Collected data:
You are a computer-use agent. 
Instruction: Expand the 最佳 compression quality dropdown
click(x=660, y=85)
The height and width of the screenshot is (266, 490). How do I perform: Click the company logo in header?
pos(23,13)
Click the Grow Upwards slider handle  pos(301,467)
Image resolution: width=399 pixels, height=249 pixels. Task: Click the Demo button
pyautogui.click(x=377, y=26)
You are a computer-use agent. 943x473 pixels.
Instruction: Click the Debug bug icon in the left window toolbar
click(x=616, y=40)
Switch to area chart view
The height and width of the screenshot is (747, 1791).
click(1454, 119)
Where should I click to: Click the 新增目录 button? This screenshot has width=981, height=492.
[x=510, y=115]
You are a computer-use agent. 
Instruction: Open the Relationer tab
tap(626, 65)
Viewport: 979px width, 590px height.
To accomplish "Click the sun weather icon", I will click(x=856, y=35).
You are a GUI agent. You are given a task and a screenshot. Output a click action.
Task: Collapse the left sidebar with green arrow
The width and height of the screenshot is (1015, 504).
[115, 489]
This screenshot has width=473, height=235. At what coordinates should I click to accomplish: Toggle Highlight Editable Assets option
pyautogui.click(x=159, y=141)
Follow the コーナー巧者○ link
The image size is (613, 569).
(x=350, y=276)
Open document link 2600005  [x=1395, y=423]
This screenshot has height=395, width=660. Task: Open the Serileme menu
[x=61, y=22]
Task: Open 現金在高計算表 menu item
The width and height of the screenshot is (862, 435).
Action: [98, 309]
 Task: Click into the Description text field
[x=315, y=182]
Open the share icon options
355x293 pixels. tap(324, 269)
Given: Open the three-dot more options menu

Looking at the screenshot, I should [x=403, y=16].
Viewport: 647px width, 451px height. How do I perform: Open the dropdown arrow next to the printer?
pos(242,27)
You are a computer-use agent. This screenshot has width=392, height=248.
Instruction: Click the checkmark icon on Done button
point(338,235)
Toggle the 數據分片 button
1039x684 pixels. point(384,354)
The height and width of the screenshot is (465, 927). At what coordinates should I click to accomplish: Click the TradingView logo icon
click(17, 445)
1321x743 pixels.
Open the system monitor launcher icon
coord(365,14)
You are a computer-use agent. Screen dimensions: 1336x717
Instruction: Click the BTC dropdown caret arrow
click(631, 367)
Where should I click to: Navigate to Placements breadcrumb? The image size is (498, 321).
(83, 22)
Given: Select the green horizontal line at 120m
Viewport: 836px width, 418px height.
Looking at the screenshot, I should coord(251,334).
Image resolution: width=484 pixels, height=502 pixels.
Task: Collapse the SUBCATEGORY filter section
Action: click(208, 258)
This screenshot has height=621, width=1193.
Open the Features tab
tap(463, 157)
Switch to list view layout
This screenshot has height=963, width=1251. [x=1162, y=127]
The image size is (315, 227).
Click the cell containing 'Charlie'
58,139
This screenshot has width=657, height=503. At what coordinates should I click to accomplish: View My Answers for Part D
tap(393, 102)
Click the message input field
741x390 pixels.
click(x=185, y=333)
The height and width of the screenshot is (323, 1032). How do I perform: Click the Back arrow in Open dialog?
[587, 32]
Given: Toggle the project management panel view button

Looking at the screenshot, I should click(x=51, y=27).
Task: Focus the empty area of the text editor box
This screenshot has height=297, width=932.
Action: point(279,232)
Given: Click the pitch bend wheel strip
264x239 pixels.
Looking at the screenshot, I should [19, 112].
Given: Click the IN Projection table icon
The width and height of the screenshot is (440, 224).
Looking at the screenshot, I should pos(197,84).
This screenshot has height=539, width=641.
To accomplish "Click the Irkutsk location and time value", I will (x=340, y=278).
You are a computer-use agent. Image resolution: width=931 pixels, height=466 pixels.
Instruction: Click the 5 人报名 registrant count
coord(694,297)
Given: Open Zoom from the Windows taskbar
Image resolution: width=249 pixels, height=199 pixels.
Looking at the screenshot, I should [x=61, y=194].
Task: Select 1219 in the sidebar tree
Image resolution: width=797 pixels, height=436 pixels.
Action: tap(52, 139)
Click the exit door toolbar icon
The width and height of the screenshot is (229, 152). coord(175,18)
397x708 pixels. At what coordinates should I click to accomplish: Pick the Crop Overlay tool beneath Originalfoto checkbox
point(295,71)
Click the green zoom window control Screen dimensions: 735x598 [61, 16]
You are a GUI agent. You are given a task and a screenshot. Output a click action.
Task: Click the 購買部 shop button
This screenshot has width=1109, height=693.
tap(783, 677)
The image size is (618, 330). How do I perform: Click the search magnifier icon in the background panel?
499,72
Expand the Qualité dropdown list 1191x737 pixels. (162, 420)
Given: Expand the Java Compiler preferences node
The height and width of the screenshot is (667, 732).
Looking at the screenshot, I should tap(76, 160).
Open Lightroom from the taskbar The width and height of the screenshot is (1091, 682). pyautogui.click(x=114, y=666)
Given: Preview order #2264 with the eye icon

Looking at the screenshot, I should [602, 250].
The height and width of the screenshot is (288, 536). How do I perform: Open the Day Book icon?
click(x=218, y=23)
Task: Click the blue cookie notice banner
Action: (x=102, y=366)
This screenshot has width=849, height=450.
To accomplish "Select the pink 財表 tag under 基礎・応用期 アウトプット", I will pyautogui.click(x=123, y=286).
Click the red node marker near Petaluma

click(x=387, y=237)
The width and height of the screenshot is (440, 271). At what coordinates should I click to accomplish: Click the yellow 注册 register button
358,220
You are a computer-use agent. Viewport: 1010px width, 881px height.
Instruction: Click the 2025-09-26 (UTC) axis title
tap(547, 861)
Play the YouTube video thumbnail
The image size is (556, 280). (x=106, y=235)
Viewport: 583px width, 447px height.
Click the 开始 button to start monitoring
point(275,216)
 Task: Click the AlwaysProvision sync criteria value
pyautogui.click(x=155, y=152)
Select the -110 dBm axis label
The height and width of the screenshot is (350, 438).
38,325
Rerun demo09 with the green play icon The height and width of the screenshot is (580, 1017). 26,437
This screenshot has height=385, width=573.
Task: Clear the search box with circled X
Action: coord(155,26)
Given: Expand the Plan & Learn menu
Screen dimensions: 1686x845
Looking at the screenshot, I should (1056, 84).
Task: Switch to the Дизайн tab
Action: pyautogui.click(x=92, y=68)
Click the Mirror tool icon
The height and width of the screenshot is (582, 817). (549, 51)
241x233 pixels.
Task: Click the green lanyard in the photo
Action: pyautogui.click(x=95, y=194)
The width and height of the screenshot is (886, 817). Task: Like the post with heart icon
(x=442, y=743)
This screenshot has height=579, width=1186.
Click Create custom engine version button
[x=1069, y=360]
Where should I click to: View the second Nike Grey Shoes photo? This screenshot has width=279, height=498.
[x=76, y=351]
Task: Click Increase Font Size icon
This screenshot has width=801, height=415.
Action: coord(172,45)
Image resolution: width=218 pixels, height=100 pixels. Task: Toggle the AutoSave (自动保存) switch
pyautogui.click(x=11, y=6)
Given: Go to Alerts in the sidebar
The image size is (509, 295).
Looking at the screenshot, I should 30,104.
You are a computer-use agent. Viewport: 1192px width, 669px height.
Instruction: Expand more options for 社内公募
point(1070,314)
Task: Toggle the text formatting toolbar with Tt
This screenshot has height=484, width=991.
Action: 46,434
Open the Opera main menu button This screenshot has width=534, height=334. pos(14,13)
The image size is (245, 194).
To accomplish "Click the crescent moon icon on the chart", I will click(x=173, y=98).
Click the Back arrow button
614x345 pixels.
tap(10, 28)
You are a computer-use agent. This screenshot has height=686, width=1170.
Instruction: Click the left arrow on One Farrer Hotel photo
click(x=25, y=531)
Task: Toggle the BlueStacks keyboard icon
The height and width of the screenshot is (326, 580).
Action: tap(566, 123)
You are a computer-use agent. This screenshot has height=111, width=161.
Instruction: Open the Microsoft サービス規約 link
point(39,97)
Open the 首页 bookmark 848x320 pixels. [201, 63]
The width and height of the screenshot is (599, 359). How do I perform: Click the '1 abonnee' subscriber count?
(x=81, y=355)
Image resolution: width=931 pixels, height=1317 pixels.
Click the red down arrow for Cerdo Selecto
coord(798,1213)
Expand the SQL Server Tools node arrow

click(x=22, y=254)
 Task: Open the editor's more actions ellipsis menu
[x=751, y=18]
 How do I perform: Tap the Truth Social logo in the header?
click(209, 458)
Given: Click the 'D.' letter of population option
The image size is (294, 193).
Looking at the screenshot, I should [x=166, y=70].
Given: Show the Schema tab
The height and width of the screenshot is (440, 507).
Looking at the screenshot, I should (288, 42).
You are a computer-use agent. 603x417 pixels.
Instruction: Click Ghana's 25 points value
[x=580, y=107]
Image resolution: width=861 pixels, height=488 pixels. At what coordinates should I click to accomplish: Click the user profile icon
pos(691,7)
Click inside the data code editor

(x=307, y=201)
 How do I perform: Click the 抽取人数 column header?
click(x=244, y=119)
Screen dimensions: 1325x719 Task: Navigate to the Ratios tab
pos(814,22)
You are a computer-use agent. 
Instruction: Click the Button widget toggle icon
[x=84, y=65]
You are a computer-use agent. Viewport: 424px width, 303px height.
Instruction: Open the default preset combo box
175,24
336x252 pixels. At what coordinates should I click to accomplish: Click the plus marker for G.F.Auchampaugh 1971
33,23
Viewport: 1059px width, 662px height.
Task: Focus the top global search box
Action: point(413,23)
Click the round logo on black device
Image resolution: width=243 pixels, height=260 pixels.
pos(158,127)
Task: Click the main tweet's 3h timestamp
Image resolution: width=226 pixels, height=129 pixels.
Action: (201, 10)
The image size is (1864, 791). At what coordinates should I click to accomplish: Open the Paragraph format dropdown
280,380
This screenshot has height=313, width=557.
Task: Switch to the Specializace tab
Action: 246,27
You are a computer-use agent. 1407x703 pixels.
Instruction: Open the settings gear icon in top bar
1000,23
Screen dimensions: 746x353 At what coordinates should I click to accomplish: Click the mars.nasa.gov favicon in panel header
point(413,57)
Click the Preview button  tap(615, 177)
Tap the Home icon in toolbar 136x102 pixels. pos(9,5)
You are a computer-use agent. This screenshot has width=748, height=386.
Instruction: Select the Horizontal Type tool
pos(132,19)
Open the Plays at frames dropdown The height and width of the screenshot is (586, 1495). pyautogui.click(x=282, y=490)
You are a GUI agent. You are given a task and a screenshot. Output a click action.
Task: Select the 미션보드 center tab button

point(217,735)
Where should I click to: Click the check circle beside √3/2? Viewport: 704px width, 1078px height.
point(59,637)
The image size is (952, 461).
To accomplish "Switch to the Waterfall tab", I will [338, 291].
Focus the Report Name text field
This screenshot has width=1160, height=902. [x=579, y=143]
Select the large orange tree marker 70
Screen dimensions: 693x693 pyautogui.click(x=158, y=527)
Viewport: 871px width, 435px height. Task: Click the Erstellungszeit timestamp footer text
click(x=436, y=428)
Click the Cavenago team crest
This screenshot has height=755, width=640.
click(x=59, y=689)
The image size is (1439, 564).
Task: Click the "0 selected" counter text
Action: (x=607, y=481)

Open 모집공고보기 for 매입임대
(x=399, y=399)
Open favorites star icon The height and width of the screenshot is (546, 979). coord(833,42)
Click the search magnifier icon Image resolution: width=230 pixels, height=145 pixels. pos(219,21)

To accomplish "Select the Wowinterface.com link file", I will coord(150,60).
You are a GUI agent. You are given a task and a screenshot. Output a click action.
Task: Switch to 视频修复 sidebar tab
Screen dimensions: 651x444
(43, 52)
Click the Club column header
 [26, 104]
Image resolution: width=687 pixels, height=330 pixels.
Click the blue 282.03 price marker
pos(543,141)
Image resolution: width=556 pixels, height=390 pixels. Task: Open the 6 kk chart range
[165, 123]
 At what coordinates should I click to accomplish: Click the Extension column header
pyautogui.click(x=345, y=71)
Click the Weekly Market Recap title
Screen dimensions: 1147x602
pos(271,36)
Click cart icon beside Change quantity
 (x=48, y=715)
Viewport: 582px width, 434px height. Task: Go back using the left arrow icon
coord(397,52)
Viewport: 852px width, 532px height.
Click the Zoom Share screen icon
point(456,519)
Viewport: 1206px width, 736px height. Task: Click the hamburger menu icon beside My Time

What needs to be done – Report how many lines in the records hold the word "taskbar", giving the number and nothing else.

Exercise solution – 2